Study material =
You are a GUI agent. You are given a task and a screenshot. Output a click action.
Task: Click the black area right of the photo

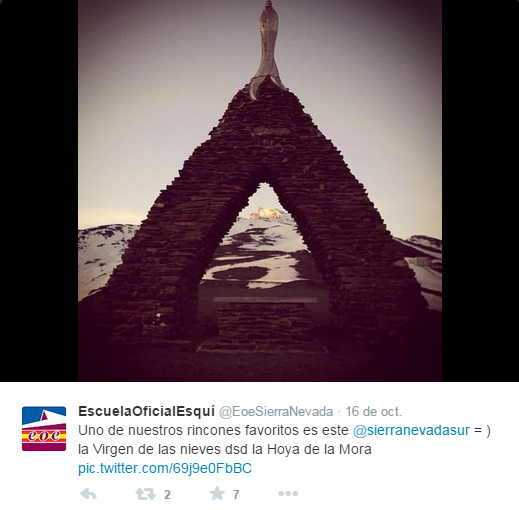(480, 191)
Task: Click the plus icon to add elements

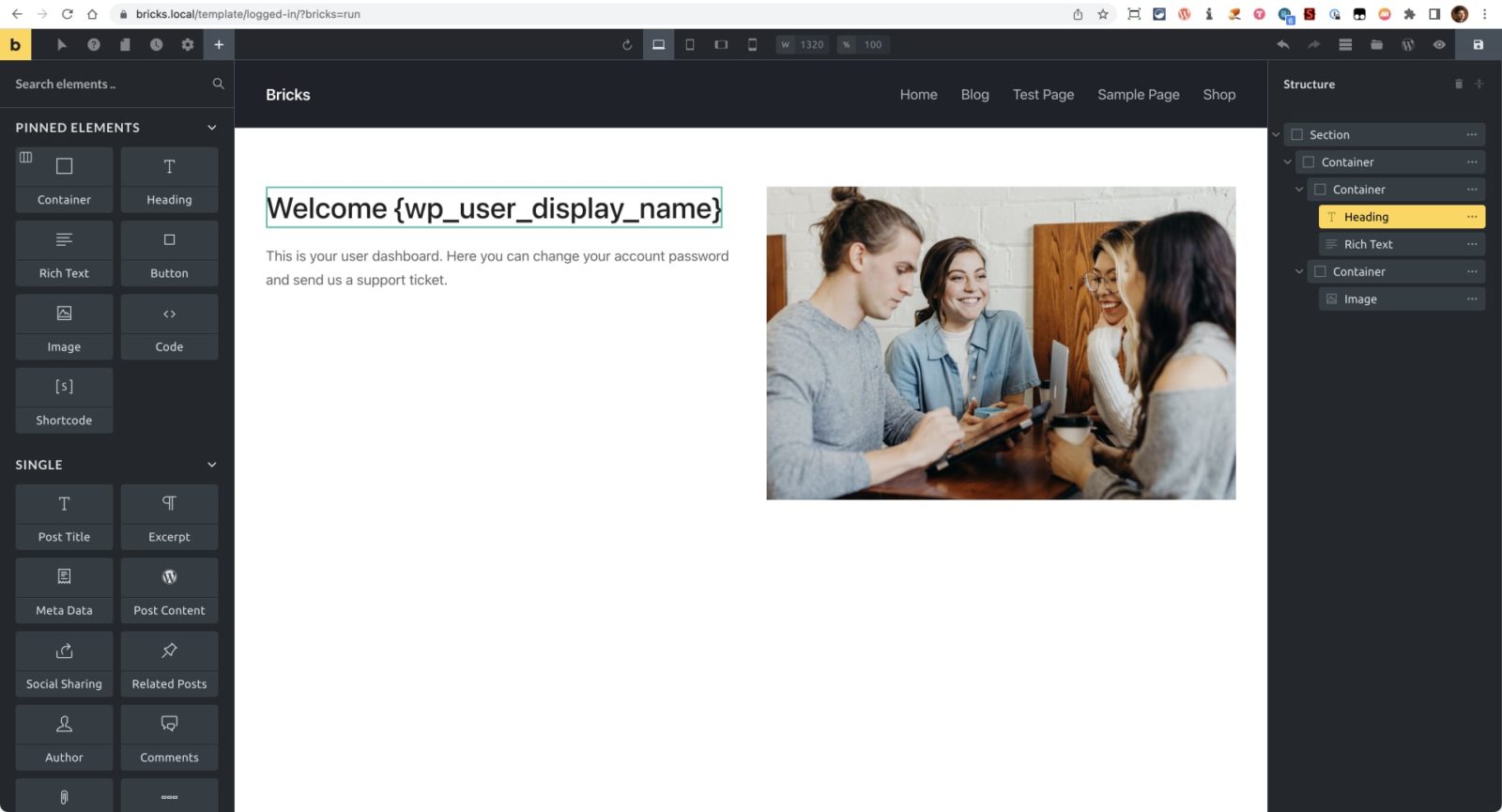Action: [x=219, y=45]
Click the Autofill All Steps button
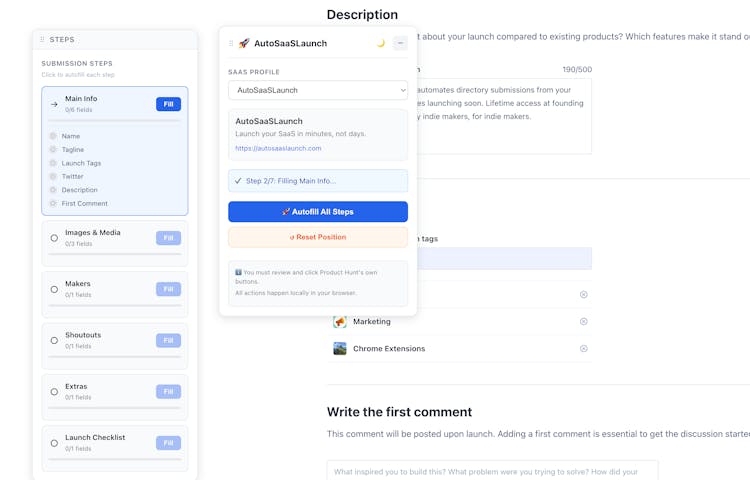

Task goal = What is needed is a word-for-word copy of the records above, excluding pictures.

Response to the exercise =
You are a GUI agent. You are given a task and a screenshot. Output a click action.
Task: Click the black area right of the photo

(480, 191)
Task: Click the plus icon to add elements

Action: [x=219, y=45]
Click the Autofill All Steps button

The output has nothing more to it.